[Target position records]
━━━━

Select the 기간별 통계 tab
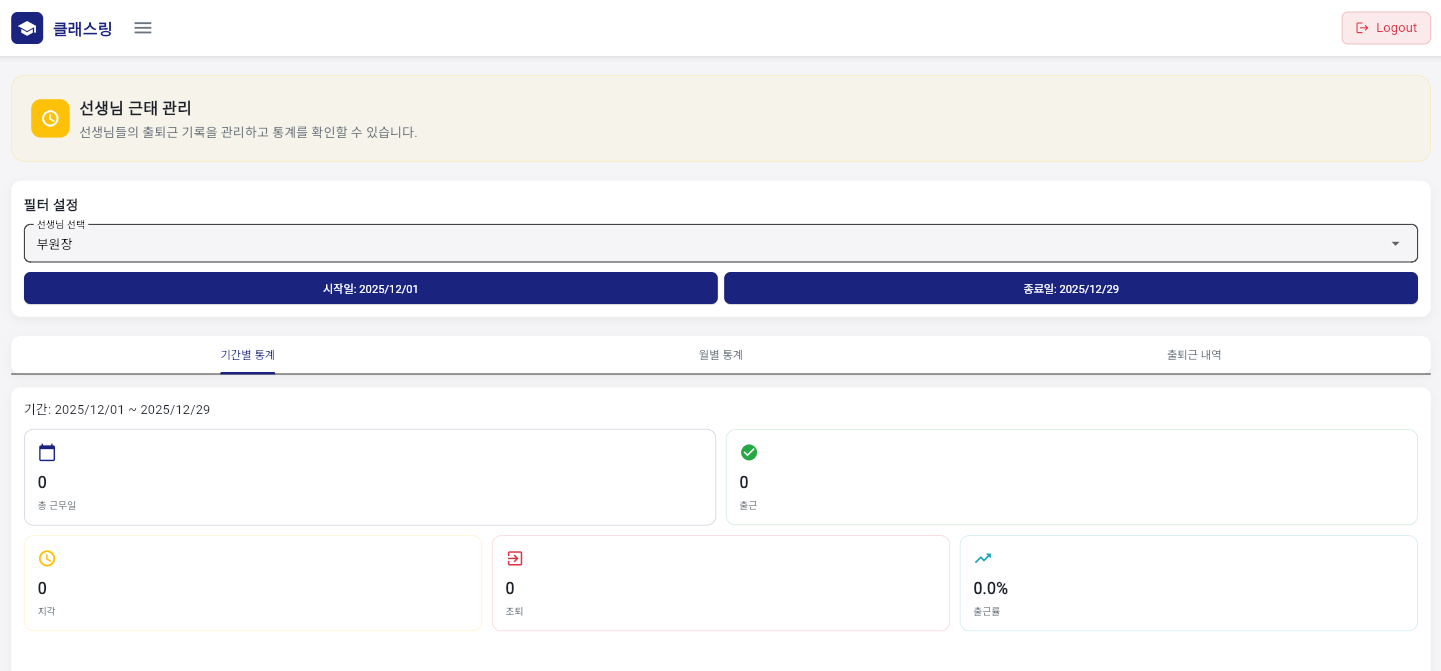The width and height of the screenshot is (1441, 671). click(x=248, y=355)
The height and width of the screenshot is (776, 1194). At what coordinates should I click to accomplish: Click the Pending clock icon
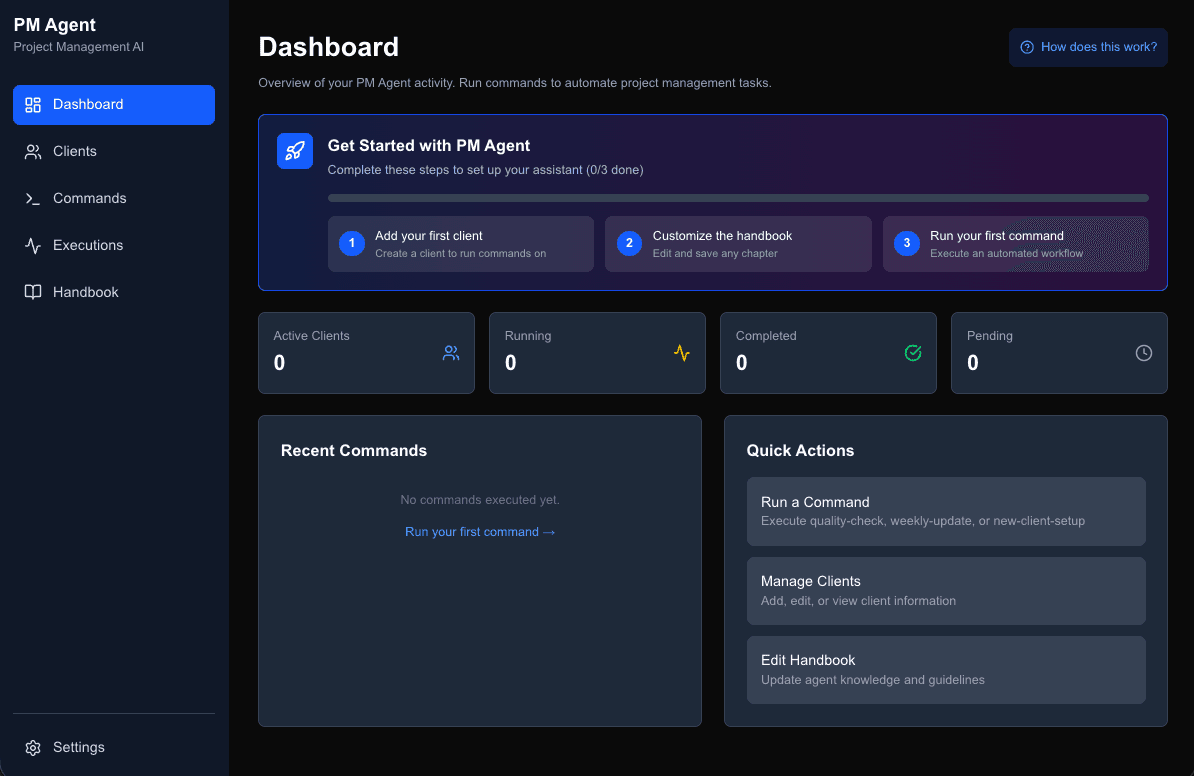click(x=1144, y=353)
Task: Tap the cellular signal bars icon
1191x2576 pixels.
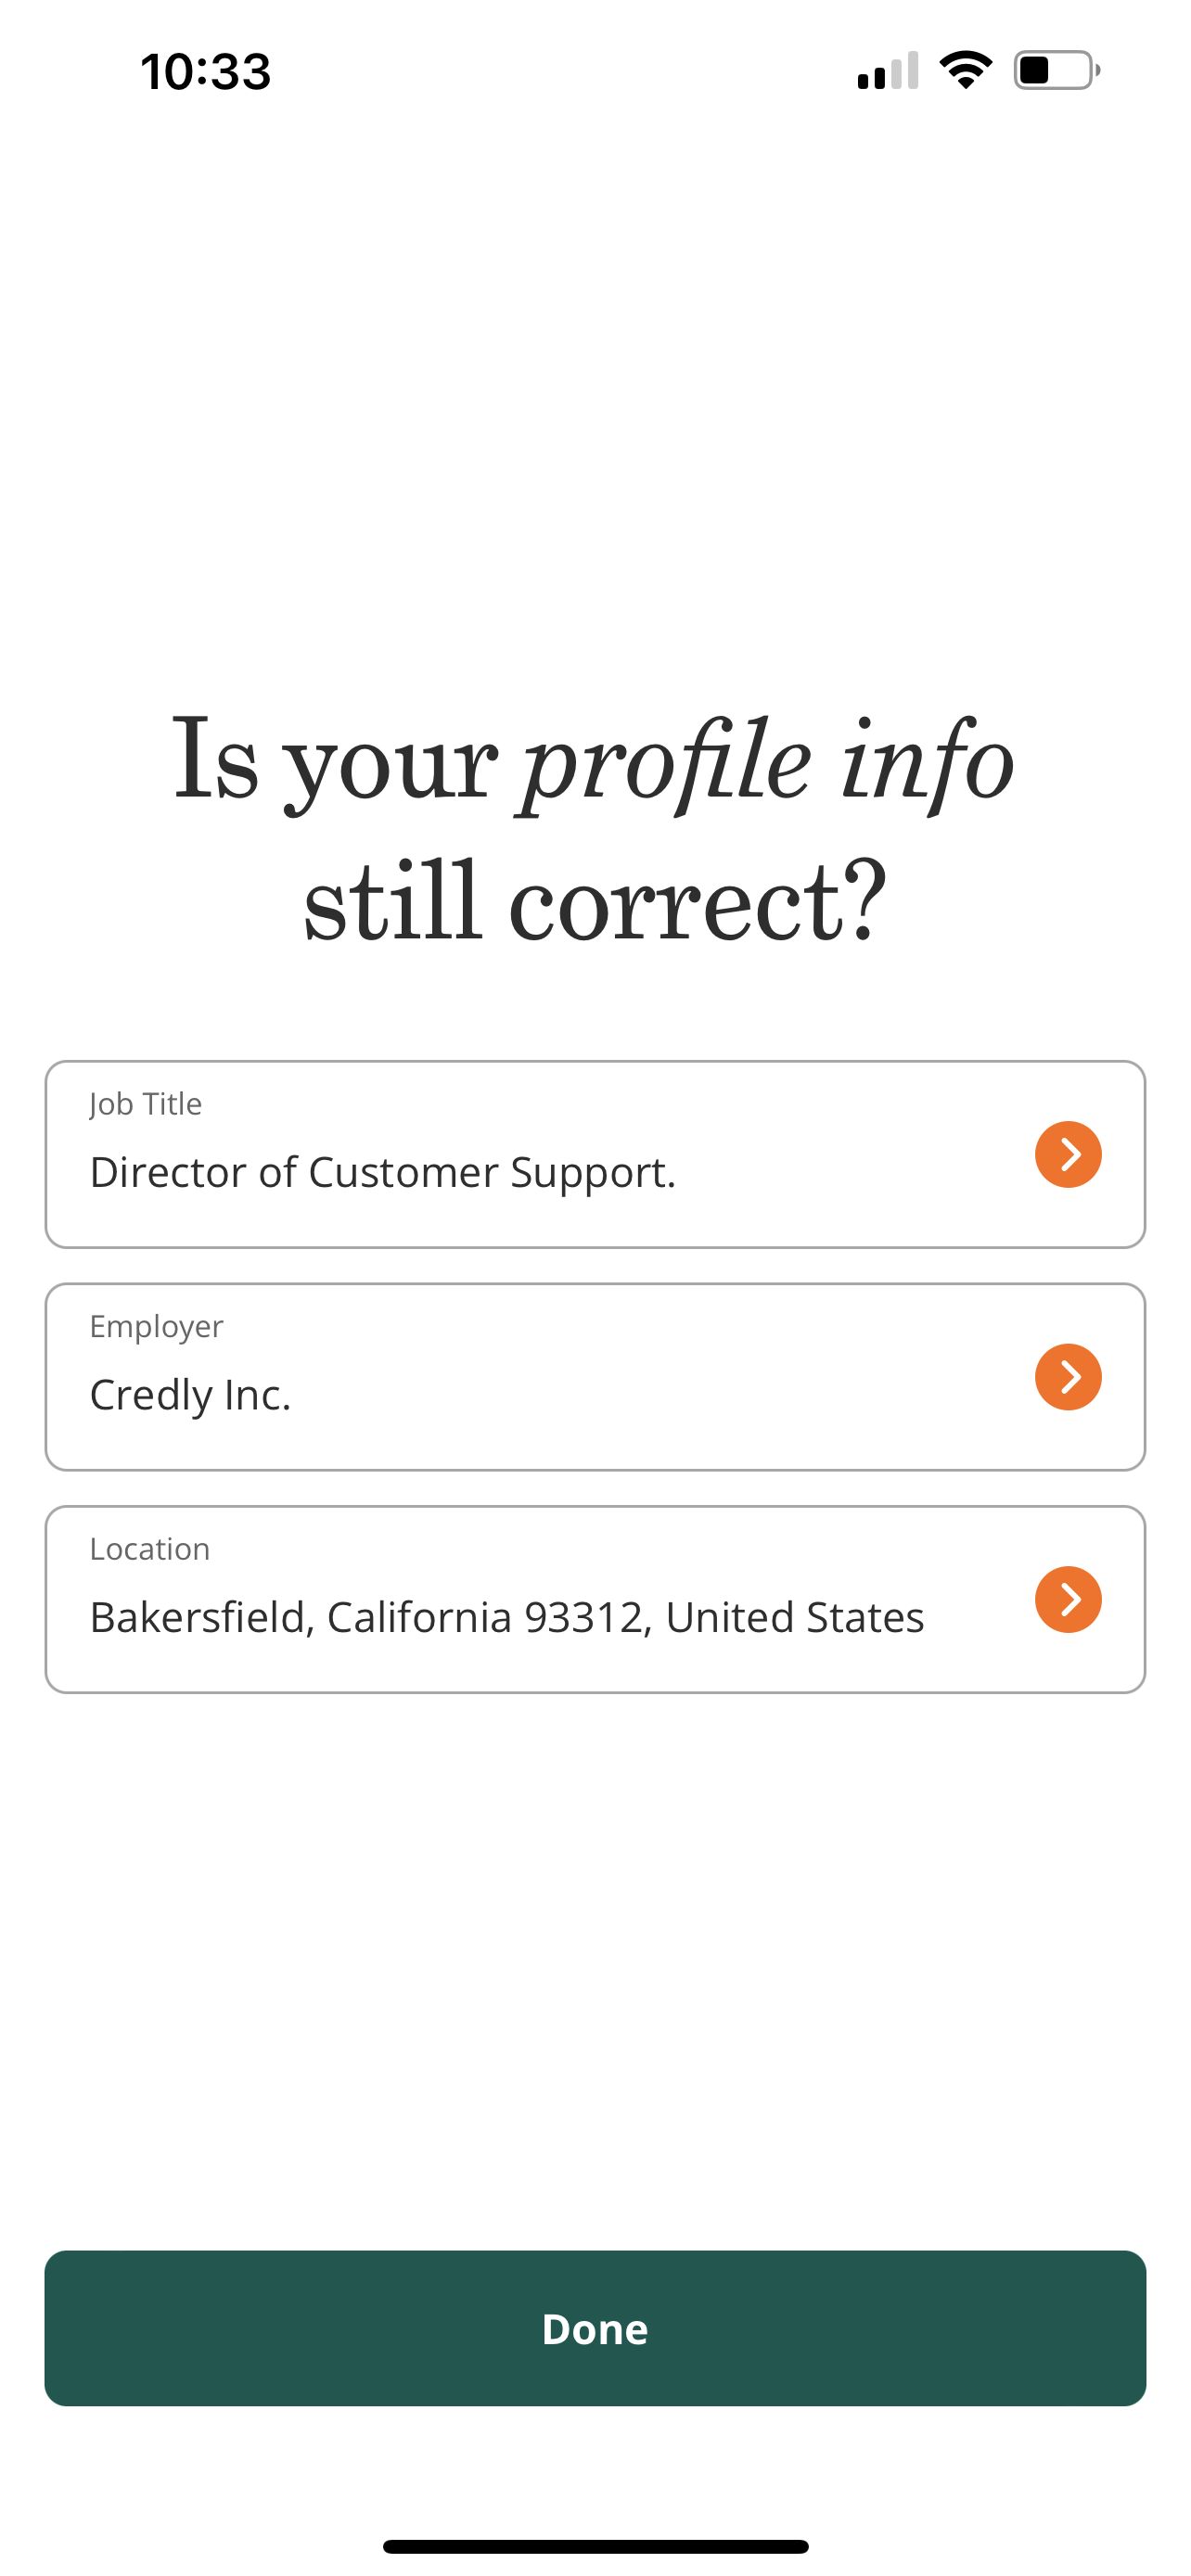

━━━━

What is expected. Return every line of the records that contains the string "icon", matching case exactly.

Right answer.
The height and width of the screenshot is (776, 1194). At what coordinates should I click to accomplish: Click the Pending clock icon
Task: Tap the cellular signal bars icon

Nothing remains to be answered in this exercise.